======== Given entries

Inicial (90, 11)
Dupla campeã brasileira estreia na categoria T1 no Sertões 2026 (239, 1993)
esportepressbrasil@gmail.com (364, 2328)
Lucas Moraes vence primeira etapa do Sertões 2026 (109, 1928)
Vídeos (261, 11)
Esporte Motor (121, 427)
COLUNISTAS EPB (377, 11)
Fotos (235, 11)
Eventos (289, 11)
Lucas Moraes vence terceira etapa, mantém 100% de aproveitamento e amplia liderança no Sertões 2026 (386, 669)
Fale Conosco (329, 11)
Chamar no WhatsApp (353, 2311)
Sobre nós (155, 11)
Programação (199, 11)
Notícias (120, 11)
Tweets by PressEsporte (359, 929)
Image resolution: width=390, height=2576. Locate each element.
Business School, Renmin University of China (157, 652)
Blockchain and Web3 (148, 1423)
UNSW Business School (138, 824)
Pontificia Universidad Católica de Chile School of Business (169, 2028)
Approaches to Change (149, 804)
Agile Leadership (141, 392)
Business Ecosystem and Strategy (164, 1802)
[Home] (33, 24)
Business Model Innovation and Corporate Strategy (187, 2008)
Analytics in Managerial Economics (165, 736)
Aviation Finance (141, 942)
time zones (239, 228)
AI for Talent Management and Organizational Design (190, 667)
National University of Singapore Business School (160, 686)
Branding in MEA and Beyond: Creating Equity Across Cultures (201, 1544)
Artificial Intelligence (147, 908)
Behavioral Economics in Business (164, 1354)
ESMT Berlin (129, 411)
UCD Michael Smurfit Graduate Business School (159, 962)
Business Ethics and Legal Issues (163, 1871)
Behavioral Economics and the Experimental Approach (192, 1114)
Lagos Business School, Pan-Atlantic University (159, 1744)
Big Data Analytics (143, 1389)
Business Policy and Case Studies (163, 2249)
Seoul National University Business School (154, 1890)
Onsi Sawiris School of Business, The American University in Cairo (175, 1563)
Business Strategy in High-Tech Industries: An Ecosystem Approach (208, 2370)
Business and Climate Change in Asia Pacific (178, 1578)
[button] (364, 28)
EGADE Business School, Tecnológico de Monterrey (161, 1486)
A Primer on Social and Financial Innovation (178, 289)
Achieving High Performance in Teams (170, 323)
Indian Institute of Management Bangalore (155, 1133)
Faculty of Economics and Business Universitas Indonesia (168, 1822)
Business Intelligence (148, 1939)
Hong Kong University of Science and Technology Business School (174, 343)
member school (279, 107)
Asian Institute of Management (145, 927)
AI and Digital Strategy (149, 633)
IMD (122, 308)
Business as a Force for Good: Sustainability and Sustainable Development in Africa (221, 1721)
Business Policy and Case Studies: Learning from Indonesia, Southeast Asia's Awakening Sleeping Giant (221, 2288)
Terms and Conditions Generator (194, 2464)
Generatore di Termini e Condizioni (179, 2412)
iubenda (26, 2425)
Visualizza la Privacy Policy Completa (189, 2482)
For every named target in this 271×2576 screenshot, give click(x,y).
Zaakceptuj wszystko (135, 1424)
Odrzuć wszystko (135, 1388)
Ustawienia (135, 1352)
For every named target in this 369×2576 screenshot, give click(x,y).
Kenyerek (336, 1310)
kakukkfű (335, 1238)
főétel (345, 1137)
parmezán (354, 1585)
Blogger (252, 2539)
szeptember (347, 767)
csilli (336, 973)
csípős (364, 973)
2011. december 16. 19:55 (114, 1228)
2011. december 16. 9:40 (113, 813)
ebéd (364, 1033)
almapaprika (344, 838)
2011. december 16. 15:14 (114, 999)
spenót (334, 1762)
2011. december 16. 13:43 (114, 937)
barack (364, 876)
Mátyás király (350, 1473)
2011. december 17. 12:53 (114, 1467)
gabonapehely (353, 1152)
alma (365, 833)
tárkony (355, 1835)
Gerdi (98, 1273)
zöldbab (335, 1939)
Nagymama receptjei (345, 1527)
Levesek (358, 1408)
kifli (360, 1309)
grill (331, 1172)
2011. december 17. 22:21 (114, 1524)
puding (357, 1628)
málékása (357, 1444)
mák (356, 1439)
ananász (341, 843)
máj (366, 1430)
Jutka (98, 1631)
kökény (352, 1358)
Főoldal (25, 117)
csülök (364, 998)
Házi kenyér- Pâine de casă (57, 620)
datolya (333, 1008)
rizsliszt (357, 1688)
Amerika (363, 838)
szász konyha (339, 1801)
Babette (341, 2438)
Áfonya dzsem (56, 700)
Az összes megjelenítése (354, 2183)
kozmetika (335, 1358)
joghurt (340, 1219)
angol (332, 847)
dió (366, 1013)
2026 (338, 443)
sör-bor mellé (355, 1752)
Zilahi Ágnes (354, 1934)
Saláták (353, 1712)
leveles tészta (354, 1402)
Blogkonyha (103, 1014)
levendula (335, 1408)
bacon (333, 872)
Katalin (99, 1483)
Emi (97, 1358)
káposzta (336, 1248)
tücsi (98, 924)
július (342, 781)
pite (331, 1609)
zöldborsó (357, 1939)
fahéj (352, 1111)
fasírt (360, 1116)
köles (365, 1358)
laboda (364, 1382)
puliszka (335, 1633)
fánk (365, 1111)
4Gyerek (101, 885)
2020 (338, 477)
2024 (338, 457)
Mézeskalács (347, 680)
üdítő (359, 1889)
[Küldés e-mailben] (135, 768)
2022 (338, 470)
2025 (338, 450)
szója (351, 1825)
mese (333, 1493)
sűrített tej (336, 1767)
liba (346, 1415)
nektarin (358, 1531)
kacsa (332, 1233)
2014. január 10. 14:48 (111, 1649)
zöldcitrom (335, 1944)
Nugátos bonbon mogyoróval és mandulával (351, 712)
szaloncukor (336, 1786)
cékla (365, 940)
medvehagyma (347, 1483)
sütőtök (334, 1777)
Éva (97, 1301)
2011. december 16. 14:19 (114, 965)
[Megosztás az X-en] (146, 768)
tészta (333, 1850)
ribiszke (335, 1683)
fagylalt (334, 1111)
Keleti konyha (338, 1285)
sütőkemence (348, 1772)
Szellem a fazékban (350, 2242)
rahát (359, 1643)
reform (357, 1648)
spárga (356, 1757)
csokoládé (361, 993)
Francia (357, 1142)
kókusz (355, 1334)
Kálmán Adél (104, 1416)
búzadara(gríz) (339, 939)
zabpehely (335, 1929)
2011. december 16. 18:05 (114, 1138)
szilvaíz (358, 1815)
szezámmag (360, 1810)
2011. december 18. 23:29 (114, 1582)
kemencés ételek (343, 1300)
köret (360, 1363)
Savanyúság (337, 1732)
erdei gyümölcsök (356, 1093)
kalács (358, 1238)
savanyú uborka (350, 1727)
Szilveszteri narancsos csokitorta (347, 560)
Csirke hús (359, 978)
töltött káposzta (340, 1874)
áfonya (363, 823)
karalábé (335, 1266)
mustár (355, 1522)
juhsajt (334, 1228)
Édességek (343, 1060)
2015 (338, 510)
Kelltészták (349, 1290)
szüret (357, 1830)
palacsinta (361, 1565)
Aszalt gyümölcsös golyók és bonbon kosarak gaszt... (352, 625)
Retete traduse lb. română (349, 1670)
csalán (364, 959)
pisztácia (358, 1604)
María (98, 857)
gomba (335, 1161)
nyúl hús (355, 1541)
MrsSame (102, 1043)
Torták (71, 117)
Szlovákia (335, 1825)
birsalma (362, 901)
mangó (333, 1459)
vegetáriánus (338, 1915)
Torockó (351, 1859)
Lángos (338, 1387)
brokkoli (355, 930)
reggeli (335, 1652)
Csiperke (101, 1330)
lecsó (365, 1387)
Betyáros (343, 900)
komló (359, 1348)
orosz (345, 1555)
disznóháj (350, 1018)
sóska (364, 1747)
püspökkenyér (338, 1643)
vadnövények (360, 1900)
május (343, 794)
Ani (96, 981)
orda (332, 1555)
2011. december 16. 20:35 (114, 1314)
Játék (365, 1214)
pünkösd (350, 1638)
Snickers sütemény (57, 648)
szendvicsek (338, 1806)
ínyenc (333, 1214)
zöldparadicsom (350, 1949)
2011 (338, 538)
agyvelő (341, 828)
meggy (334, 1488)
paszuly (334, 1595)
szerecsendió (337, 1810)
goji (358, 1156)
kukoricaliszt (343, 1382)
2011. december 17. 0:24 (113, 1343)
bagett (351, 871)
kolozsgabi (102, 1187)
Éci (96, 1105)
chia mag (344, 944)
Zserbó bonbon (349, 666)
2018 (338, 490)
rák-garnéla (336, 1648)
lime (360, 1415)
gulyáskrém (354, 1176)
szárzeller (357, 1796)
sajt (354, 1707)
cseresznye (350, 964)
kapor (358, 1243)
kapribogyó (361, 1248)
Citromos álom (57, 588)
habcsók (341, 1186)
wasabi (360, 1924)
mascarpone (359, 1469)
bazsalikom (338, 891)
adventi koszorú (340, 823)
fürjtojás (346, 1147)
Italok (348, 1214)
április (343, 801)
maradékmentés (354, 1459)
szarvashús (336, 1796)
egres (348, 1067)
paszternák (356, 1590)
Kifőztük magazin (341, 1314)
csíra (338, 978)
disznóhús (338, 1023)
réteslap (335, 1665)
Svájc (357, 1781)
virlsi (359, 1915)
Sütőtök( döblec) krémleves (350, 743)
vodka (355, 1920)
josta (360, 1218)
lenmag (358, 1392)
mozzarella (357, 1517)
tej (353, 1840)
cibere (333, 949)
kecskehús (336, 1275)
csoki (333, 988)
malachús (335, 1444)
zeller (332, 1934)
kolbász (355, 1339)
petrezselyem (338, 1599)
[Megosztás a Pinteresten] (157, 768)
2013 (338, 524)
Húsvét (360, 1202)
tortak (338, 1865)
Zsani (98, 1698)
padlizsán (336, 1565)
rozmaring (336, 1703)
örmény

================

> What you are asked to do:
Reproduce exactly the lines above from the line with "Generatore di Termini" to the line with "2011. december 17. 12:53 (114, 1467)", including both, and add nothing.

> Response area:
Generatore di Termini e Condizioni (179, 2412)
iubenda (26, 2425)
Visualizza la Privacy Policy Completa (189, 2482)
For every named target in this 271×2576 screenshot, give click(x,y).
Zaakceptuj wszystko (135, 1424)
Odrzuć wszystko (135, 1388)
Ustawienia (135, 1352)
For every named target in this 369×2576 screenshot, give click(x,y).
Kenyerek (336, 1310)
kakukkfű (335, 1238)
főétel (345, 1137)
parmezán (354, 1585)
Blogger (252, 2539)
szeptember (347, 767)
csilli (336, 973)
csípős (364, 973)
2011. december 16. 19:55 (114, 1228)
2011. december 16. 9:40 (113, 813)
ebéd (364, 1033)
almapaprika (344, 838)
2011. december 16. 15:14 (114, 999)
spenót (334, 1762)
2011. december 16. 13:43 (114, 937)
barack (364, 876)
Mátyás király (350, 1473)
2011. december 17. 12:53 (114, 1467)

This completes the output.